Environmental health non-profits become active participants in this toxic treadmill when they implicitly treat certain chemicals as rotten apples. Some even explicitly refer to particular chemicals as “bad actors“. The chemical “bad actor” framing strongly implies that the methods and institutions of chemical regulation are not at fault.

But we can ask the question, in what chemical or biological sense can BPA be termed a bad actor? Is there, for example, a specific explanation for how it slipped through the safety net?

The very short answer to this question is to recall the results noted above: BPA impairs mammalian hormonal and reproductive systems; it disrupts brain function; it impacts stem cell development; it causes obesity and probably cancer; it causes erectile dysfunction. Many hundreds of research papers attest that BPA’s harmful effects are numerous, diverse, prolonged, reproducible and found in many species. In short, they are easy to detect (e.g. vom Saal et al., 2014).

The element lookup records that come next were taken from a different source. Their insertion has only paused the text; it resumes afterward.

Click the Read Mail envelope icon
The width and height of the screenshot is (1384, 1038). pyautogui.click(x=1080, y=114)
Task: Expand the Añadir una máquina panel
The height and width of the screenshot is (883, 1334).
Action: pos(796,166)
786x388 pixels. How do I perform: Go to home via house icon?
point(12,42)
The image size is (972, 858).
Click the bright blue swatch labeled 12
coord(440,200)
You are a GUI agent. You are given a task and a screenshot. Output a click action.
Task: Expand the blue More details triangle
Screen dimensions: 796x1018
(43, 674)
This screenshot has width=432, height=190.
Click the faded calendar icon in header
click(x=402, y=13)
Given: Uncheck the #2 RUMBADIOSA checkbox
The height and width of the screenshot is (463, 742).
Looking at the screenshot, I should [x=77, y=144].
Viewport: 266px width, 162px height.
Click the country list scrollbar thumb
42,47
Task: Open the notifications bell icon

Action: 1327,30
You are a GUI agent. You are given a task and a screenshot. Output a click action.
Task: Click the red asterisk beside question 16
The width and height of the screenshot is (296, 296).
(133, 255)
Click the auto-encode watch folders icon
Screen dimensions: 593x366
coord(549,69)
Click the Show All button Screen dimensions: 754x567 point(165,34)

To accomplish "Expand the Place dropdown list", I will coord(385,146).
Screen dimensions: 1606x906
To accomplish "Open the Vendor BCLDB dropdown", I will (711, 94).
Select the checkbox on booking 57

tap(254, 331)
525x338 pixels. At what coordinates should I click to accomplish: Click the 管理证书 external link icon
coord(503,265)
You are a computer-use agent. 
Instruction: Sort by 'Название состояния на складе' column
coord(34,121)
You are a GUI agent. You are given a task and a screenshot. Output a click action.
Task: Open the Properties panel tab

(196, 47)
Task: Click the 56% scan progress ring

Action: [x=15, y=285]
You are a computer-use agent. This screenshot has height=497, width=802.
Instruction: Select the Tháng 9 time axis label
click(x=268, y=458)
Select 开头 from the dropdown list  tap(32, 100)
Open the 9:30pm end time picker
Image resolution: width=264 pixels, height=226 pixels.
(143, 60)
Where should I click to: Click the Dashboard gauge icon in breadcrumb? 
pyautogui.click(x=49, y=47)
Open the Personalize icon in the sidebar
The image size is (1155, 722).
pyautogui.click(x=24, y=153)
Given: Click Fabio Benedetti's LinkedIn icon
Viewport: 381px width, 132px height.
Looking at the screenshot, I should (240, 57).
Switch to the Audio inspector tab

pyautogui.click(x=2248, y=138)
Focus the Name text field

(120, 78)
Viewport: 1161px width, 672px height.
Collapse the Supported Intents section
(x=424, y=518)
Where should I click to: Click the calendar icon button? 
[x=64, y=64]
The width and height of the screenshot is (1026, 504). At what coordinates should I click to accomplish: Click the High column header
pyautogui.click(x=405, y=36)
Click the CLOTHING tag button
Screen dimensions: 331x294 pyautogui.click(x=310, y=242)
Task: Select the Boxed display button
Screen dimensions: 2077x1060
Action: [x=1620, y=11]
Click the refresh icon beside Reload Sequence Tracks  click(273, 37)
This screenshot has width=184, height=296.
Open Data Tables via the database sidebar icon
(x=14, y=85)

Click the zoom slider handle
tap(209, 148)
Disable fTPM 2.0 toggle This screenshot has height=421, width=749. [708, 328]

So while hundreds of scientists outside the regulatory loop have found problems, the formal chemical regulatory system has never flagged BPA, even though astonishingly, long before it was thought of as a plastic, BPA first came to the attention of science in specific searches for estrogen-mimicking (i.e. hormone-disrupting) compounds. And despite the overwhelming nature of the published evidence regulators still resist concluding that BPA is a health hazard. And so the clear answer to the “bad actor” question is that there is no special reason why BPA should have slipped through the regulatory process; instead, the case of BPA strongly suggests a dysfunctional regulatory system.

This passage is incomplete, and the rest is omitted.